### What is being asked
After finding the line with "next to Product" in the entries below, retype exactly each line from there through the line with "Image resolution: width=1254", including that final line.

Dataset content below:

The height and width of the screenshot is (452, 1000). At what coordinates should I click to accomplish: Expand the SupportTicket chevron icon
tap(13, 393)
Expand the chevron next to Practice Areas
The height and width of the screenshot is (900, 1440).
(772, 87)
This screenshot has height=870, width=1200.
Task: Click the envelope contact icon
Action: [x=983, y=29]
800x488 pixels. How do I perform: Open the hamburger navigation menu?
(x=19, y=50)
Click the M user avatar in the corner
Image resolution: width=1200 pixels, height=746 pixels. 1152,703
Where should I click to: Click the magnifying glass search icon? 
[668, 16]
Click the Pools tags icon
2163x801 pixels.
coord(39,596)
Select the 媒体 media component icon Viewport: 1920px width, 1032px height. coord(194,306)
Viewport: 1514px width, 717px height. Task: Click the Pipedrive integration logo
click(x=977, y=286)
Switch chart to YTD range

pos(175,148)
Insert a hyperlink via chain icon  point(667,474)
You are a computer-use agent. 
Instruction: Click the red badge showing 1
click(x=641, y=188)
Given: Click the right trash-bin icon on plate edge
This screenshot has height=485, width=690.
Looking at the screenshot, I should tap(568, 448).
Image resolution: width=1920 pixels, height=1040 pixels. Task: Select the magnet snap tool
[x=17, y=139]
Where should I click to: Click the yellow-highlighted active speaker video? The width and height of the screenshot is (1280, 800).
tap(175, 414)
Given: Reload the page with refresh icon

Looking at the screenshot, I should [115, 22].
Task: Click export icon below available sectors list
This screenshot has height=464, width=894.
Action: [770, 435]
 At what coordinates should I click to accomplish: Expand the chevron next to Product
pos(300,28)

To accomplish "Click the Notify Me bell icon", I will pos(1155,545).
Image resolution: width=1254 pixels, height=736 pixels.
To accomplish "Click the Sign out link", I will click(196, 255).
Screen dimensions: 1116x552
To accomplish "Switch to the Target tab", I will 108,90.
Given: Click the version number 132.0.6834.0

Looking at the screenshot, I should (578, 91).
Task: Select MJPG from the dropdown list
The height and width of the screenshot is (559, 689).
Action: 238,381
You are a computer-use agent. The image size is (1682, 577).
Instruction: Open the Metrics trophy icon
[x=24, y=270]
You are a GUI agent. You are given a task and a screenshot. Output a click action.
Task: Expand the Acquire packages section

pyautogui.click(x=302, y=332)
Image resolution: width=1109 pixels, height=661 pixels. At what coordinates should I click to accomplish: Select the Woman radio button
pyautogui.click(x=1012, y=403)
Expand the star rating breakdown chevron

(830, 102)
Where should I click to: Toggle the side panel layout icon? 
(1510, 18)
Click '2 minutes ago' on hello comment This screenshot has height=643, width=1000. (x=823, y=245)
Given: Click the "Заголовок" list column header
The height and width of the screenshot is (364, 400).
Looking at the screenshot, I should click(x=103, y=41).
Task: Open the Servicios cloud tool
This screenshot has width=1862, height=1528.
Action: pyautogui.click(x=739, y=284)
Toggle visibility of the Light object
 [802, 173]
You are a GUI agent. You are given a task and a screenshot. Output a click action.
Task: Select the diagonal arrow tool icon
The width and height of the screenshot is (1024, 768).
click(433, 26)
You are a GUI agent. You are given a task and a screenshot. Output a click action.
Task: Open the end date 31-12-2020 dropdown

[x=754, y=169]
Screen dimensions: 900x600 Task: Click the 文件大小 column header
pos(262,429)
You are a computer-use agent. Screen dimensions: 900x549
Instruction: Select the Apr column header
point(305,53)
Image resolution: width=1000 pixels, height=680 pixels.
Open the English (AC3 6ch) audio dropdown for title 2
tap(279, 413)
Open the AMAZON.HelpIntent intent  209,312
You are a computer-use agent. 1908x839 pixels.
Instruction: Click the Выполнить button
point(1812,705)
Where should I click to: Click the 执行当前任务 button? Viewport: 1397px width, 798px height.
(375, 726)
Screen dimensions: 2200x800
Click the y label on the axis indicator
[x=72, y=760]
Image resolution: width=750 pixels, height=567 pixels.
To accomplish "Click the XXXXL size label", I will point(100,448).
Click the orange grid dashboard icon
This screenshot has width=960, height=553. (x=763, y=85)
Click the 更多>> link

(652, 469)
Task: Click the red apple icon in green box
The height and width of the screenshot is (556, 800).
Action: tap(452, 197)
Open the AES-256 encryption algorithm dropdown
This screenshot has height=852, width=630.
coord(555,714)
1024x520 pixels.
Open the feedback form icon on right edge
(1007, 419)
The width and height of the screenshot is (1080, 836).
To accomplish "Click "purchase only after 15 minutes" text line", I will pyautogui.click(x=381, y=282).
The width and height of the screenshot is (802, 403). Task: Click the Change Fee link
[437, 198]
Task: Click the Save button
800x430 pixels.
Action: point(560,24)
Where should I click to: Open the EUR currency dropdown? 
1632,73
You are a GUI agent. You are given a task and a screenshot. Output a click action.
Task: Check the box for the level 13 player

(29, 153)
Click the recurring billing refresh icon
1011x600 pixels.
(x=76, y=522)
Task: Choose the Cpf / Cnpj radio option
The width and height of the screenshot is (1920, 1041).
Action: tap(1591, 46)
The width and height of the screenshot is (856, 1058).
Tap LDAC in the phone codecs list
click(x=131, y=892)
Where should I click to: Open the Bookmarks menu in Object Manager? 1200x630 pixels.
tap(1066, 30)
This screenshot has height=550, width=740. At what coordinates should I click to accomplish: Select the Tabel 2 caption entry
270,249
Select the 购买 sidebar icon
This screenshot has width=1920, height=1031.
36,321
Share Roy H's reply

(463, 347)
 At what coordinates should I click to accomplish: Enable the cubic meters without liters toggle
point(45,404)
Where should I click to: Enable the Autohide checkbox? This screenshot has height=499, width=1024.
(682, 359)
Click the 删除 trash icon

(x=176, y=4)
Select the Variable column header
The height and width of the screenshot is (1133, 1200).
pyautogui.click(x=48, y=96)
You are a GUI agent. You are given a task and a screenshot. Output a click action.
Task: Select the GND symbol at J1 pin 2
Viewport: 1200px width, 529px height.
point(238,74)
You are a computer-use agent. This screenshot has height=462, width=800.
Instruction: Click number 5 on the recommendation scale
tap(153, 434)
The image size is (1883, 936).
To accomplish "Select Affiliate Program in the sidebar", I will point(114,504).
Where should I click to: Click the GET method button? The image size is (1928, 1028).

End of Dataset content.

### Answer below
 At what coordinates should I click to accomplish: Expand the chevron next to Product
pos(300,28)

To accomplish "Click the Notify Me bell icon", I will pos(1155,545).
Image resolution: width=1254 pixels, height=736 pixels.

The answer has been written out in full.